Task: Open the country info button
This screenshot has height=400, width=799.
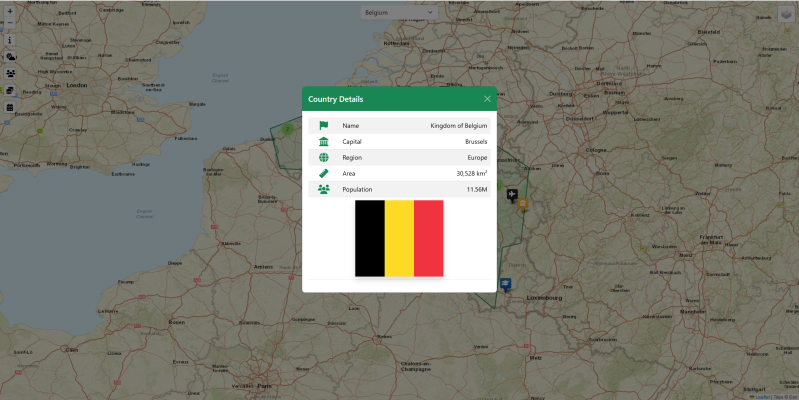Action: pyautogui.click(x=10, y=41)
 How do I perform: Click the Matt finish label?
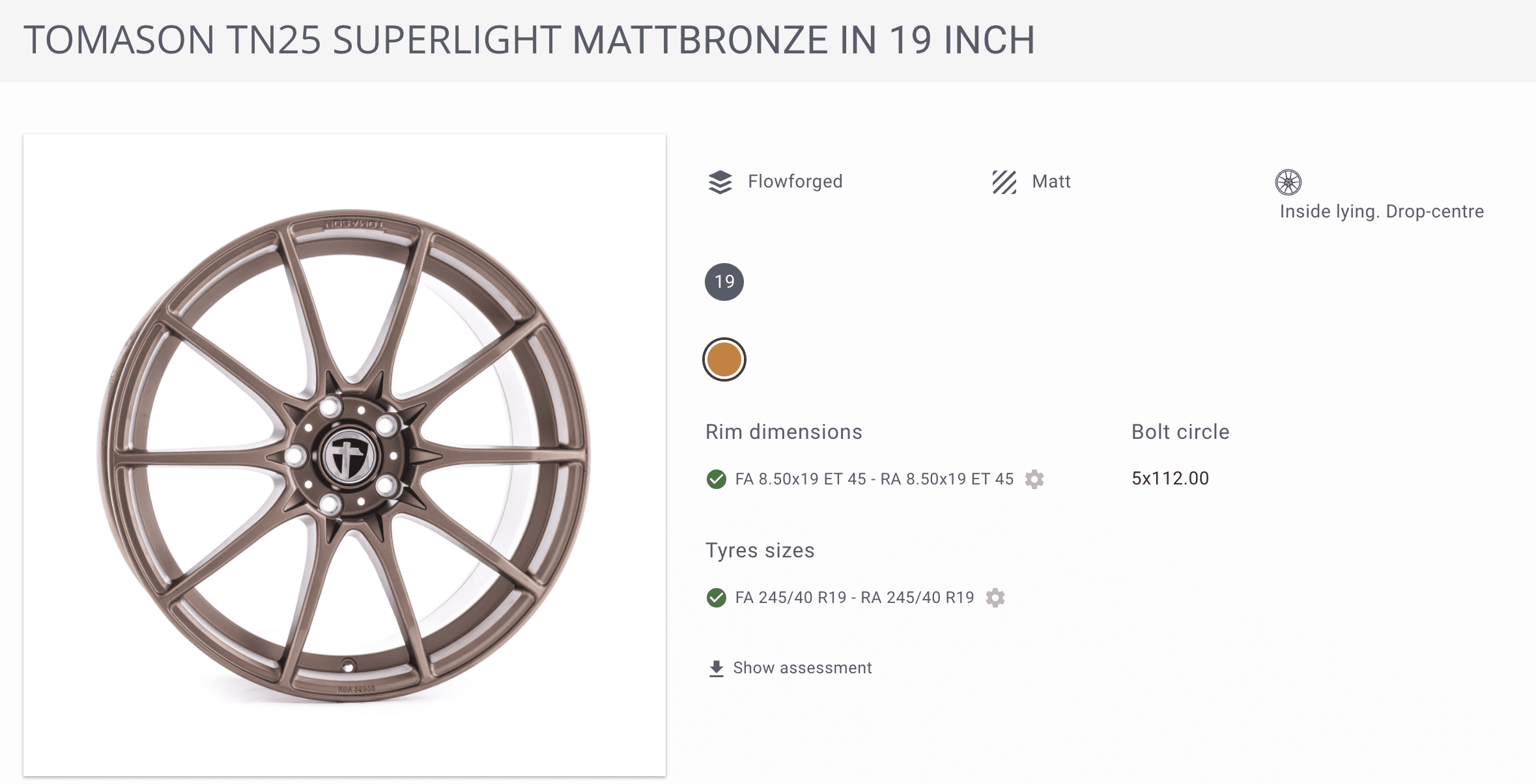pyautogui.click(x=1051, y=182)
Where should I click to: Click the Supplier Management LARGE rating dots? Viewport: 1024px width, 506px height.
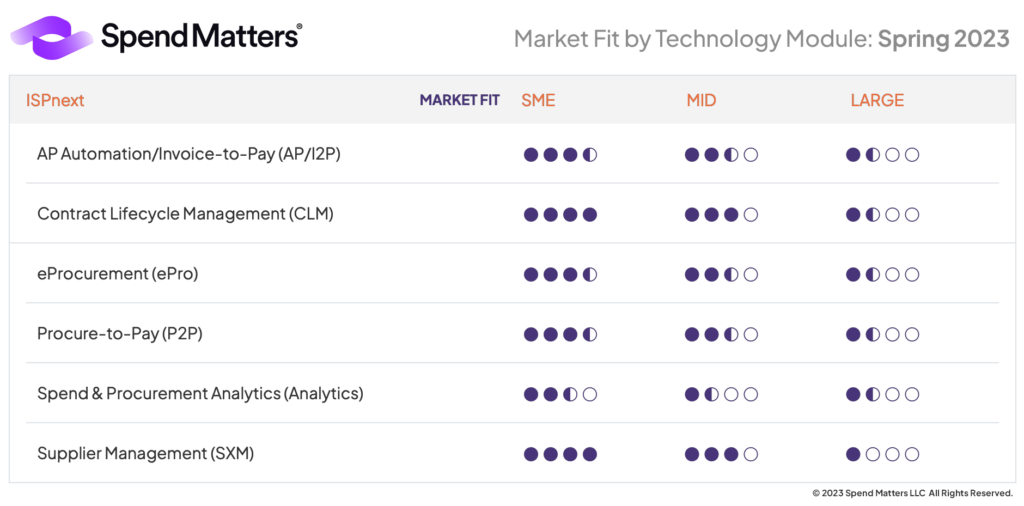pyautogui.click(x=882, y=454)
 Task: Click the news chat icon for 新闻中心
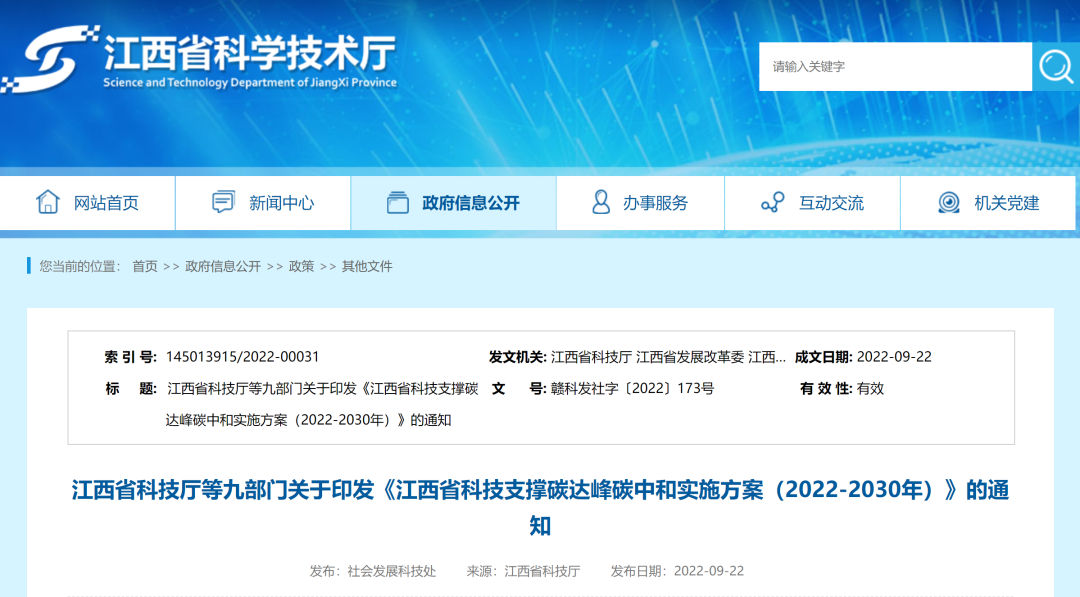223,202
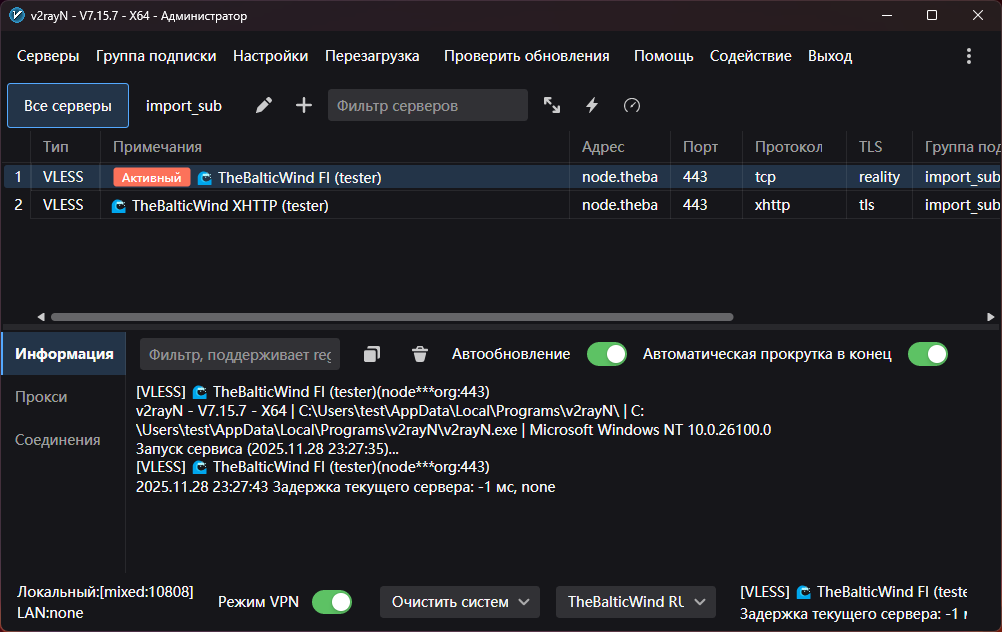Viewport: 1002px width, 632px height.
Task: Copy log with the copy icon
Action: [372, 354]
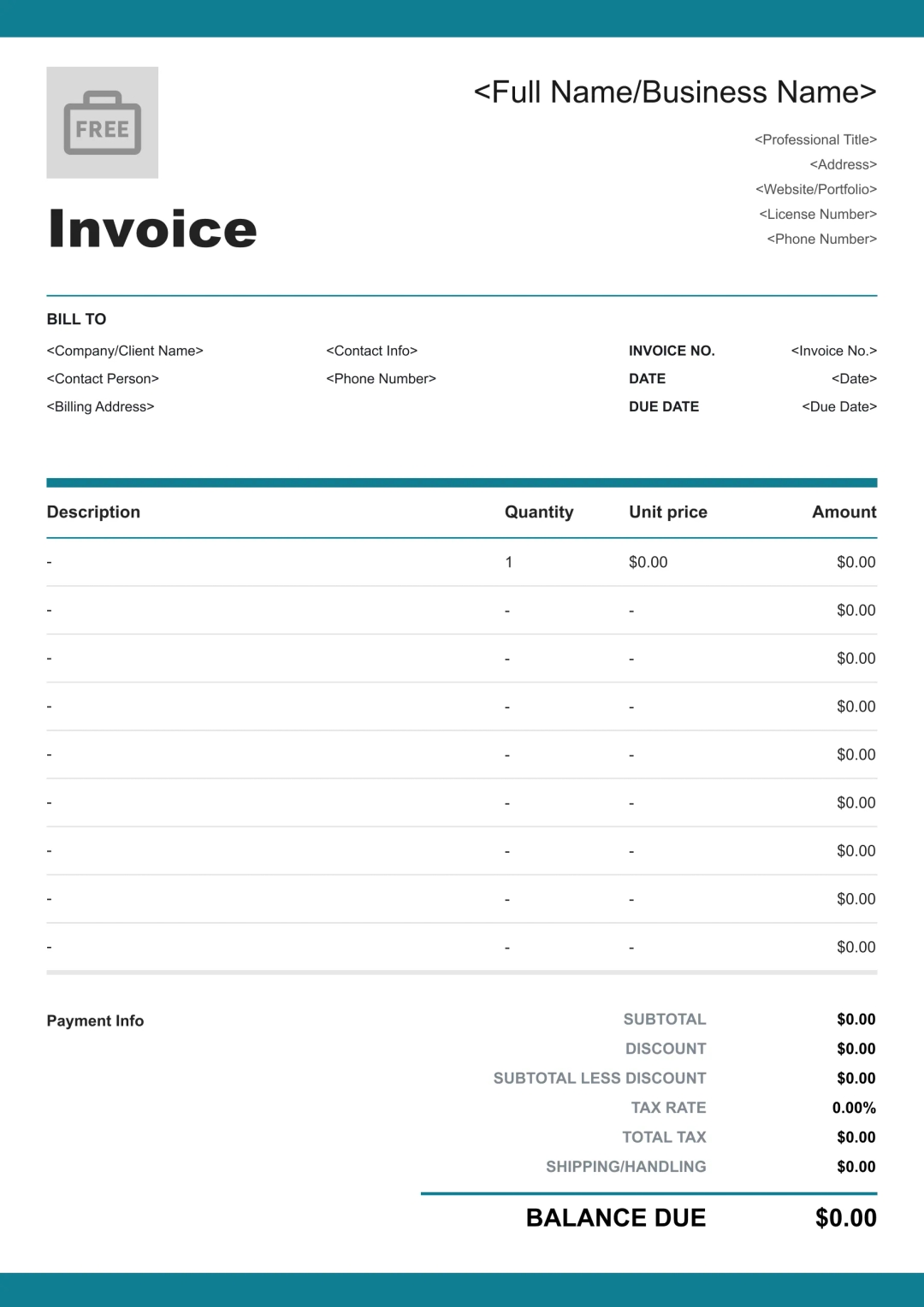
Task: Select the Billing Address placeholder
Action: click(x=100, y=407)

● **To do**
From the line holding "Where should I" to the final line of the data above, give each line again exactly, both ends included, and drop the pictures.

● **Worked solution**
Where should I click to: Click the Supplier Management LARGE rating dots? Viewport: 1024px width, 506px height.
pyautogui.click(x=882, y=454)
 Task: Click the news chat icon for 新闻中心
223,202
Viewport: 1002px width, 632px height.
Task: Copy log with the copy icon
Action: [372, 354]
Task: Select the Billing Address placeholder
Action: click(x=100, y=407)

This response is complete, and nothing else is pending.